Since my last update, my branch for phase one of my Google Summer of Code project, unit refactoring, has been merged into the Inkscape trunk. I have now created a new branch for phase two, improvement of unit support. In order to improve unit support, one must first start with how units are defined in the SVG specification. In SVG, there are two types of coordinates, those defined in user space and those defined in real world units. If no unit is specified, it is assumed to be in user space units.
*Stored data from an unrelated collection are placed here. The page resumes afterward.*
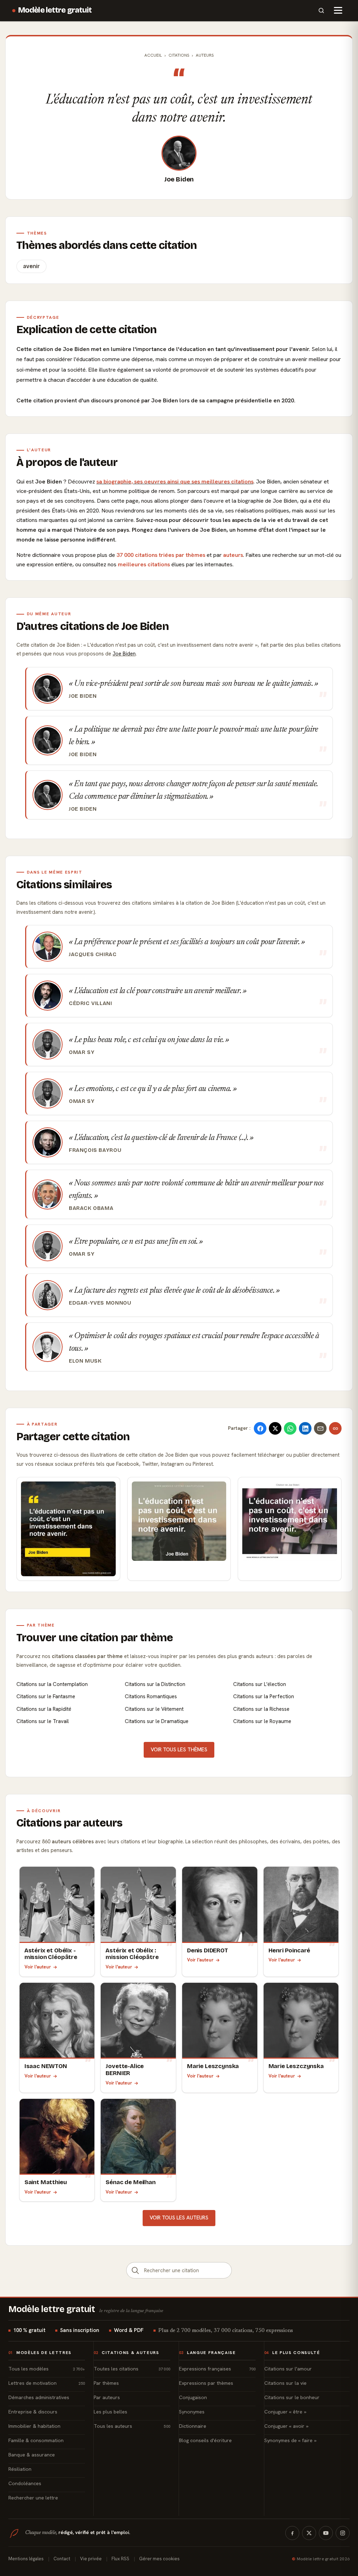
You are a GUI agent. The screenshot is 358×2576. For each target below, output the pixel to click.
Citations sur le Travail (42, 1721)
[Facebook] (292, 2533)
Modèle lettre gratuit (55, 10)
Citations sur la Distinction (155, 1684)
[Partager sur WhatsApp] (290, 1428)
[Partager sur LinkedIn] (305, 1428)
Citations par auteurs (69, 1822)
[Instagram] (343, 2533)
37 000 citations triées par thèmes (160, 555)
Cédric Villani (90, 1003)
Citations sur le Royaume (262, 1721)
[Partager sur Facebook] (260, 1428)
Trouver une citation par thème (94, 1637)
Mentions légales (26, 2559)
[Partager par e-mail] (320, 1428)
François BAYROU (95, 1150)
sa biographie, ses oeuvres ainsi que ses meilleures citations (174, 481)
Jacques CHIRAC (93, 954)
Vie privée (91, 2559)
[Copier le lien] (335, 1428)
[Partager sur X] (275, 1428)
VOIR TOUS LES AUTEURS (179, 2217)
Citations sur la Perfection (263, 1696)
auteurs (233, 555)
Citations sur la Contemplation (52, 1684)
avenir (31, 266)
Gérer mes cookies (159, 2559)
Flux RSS (120, 2559)
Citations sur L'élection (259, 1684)
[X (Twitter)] (309, 2533)
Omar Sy (81, 1052)
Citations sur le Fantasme (45, 1696)
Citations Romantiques (151, 1696)
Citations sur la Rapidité (43, 1709)
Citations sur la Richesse (261, 1709)
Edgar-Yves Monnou (100, 1303)
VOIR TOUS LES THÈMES (179, 1749)
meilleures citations (144, 564)
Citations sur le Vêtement (154, 1709)
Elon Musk (85, 1361)
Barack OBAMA (91, 1208)
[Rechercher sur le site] (321, 10)
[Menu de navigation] (338, 10)
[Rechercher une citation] (135, 2270)
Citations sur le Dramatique (156, 1721)
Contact (61, 2559)
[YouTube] (326, 2533)
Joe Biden (179, 179)
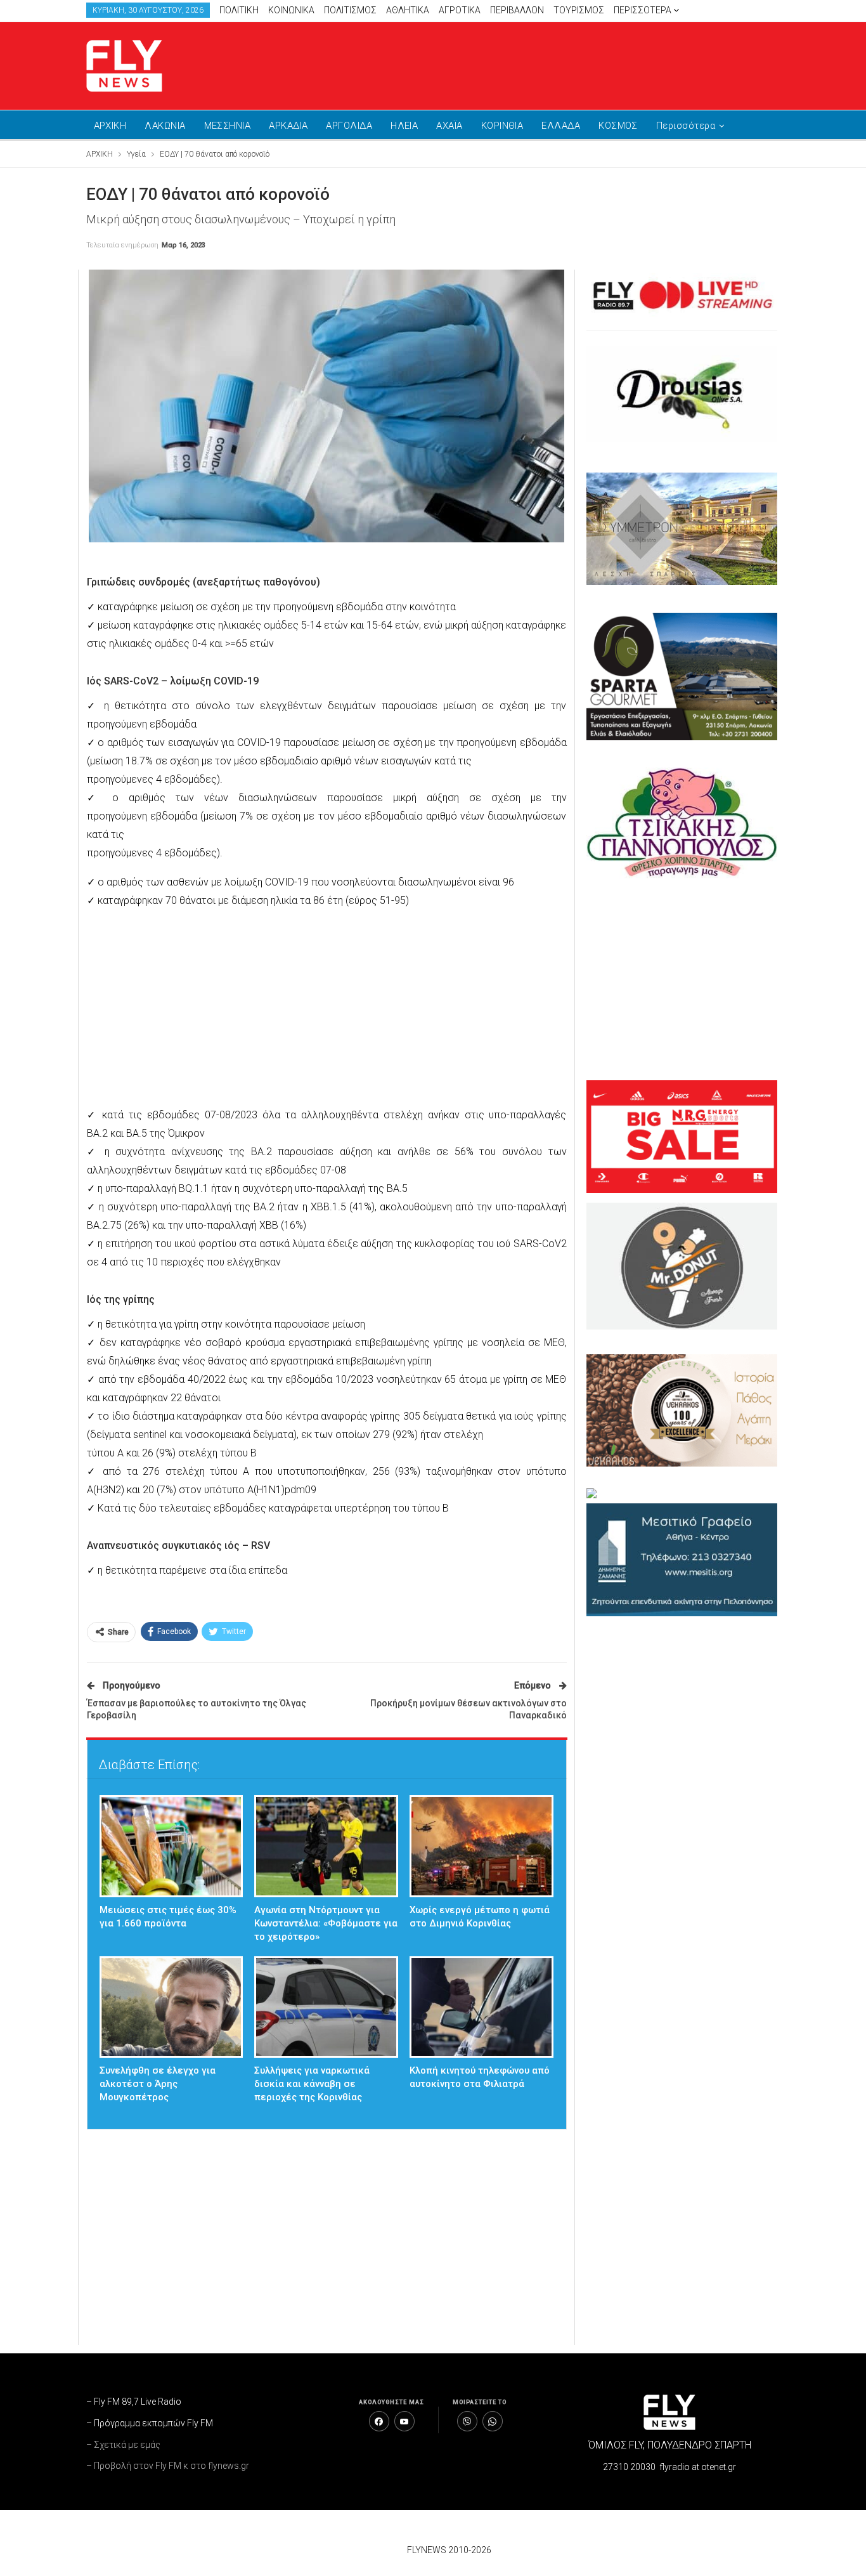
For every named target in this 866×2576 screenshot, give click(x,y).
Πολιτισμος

By defining the document size in real world units and applying an equivalent viewBox attribute, one can define the user space unit to be a real world unit, e.g. millimeters.

<?xml version="1.0" standalone="no"?>
<!DOCTYPE svg PUBLIC "-//W3C//DTD SVG 1.1//EN" 
  "http://www.w3.org/Graphics/SVG/1.1/DTD/svg11.dtd">
<svg width="74mm" height="52mm" version="1.1"
     viewBox="0 0 74 52" xmlns="http://www.w3.org/2000/svg">
  <!-- The dimensions for this rectange are given in user space, but
       due to the viewBox attribute having the same values as the
       document size specified in millimeters, the user units are
       millimeters. -->
  <rect x="10" y="5" width="30" height="20"></rect>
</svg>


Viewbox diagram

As the width and height of the document are 74mm and 52mm respectively and the viewBox stretches the user space width from 0 to 74 and the user space height from 0 to 52, the user space unit is equivalent to millimeters.